[Start of section]

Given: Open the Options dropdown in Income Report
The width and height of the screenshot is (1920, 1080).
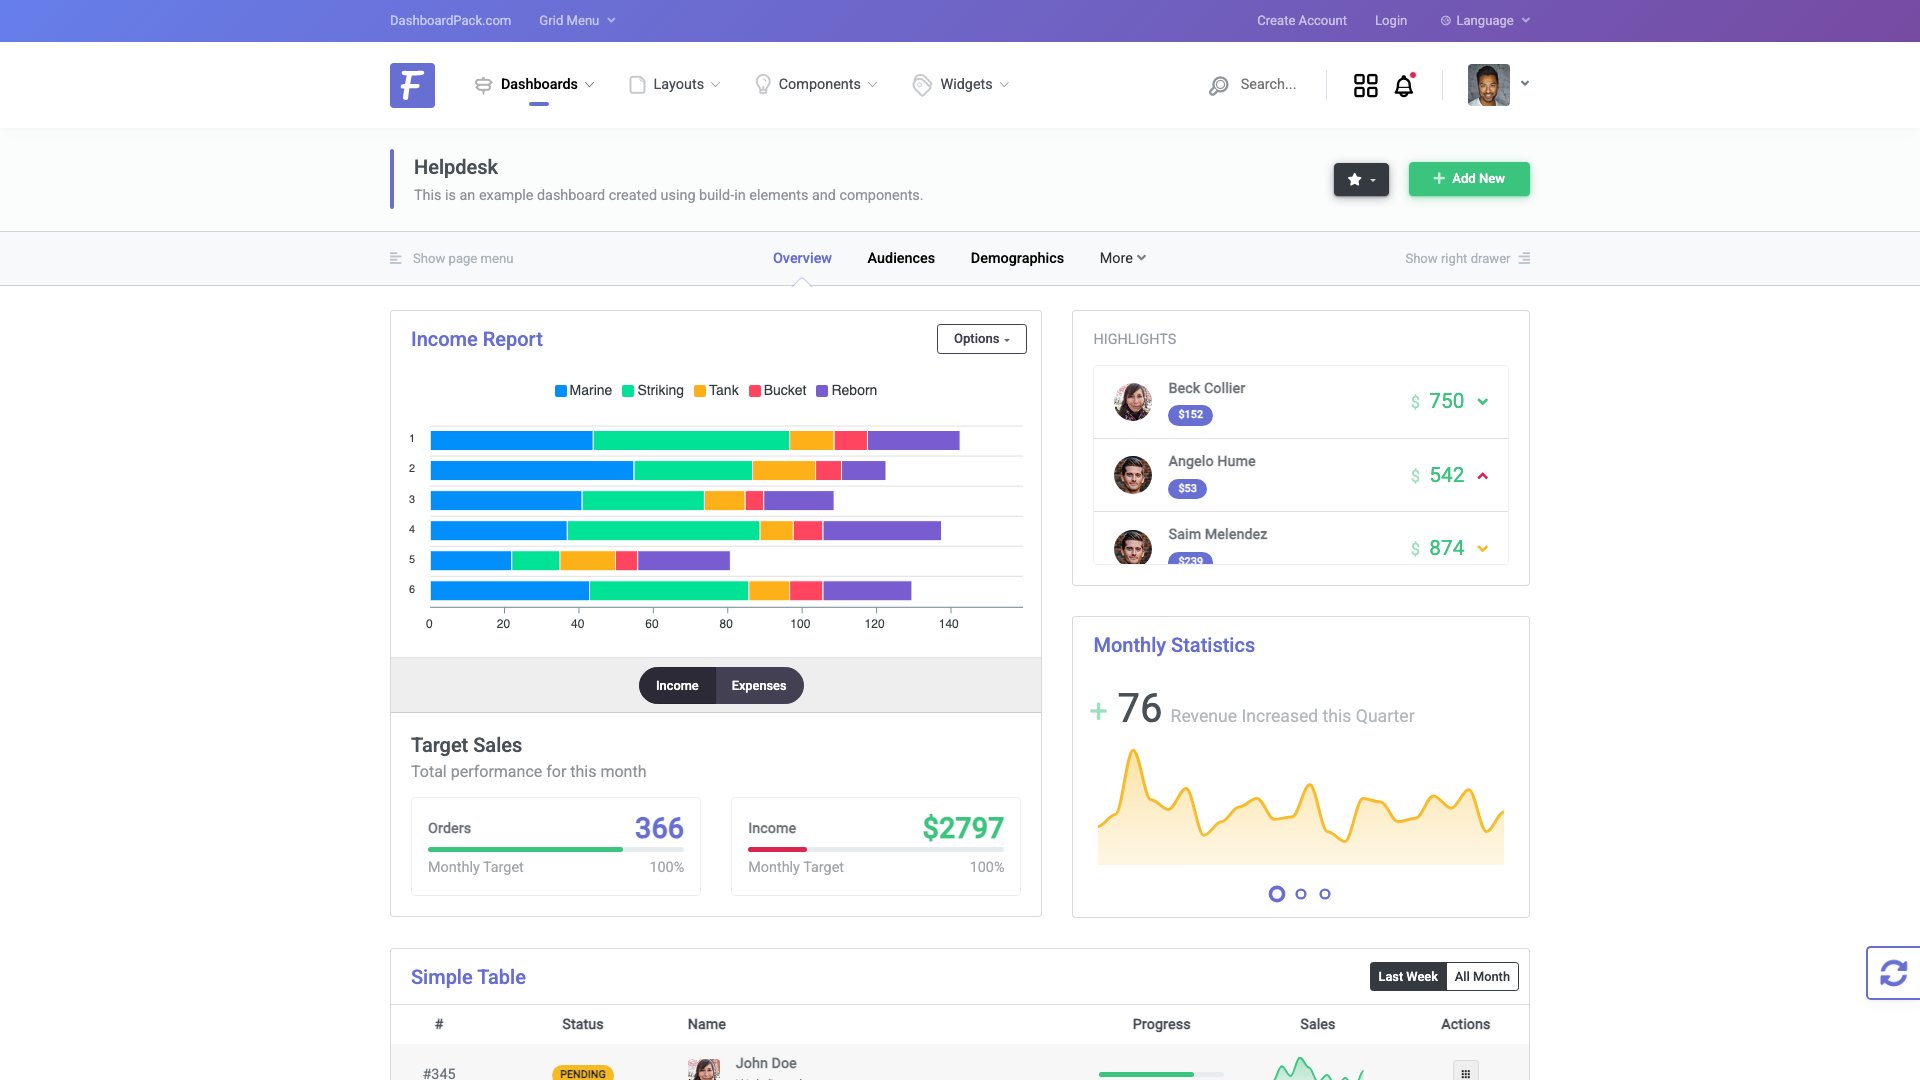Looking at the screenshot, I should point(980,338).
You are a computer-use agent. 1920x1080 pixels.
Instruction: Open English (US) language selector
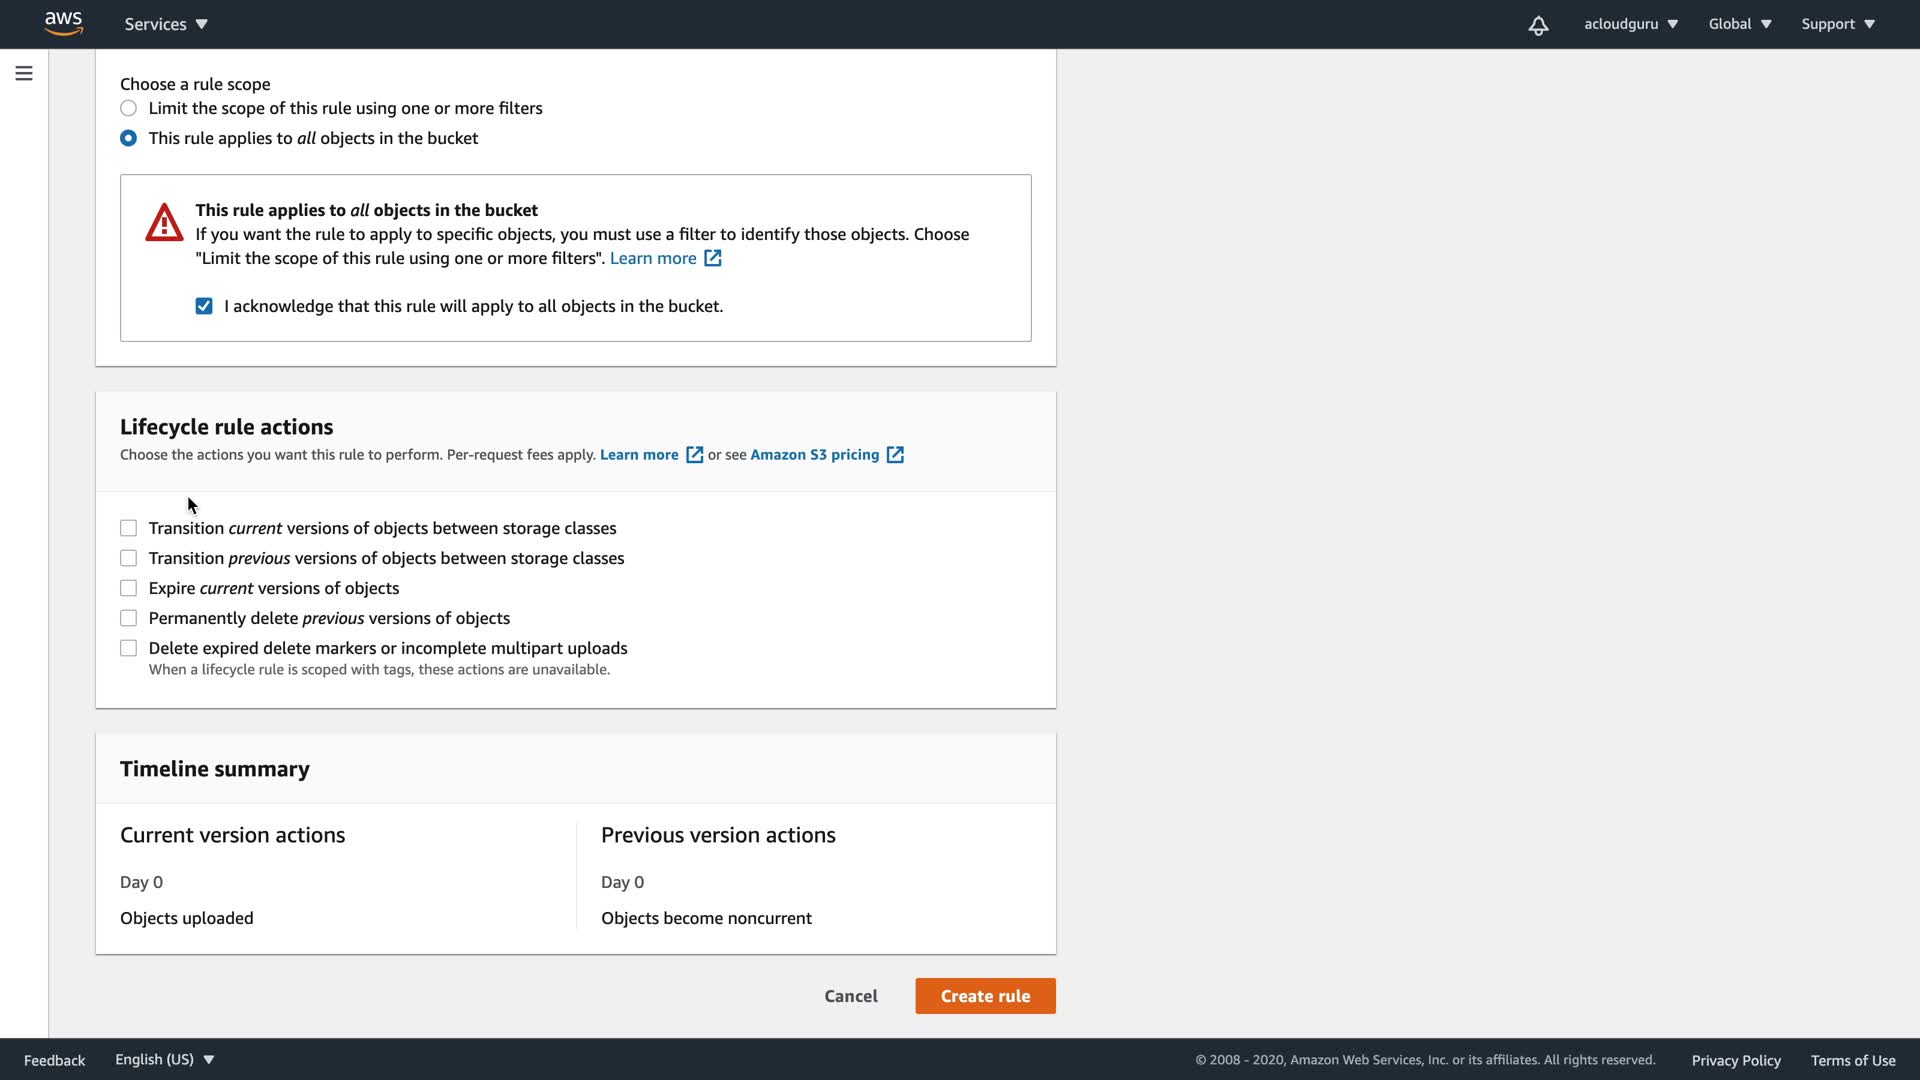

[End of section]

[Your task] Using the listing above, tally how many lines include the word "Open". Write only the number.

[Result for this exercise] 2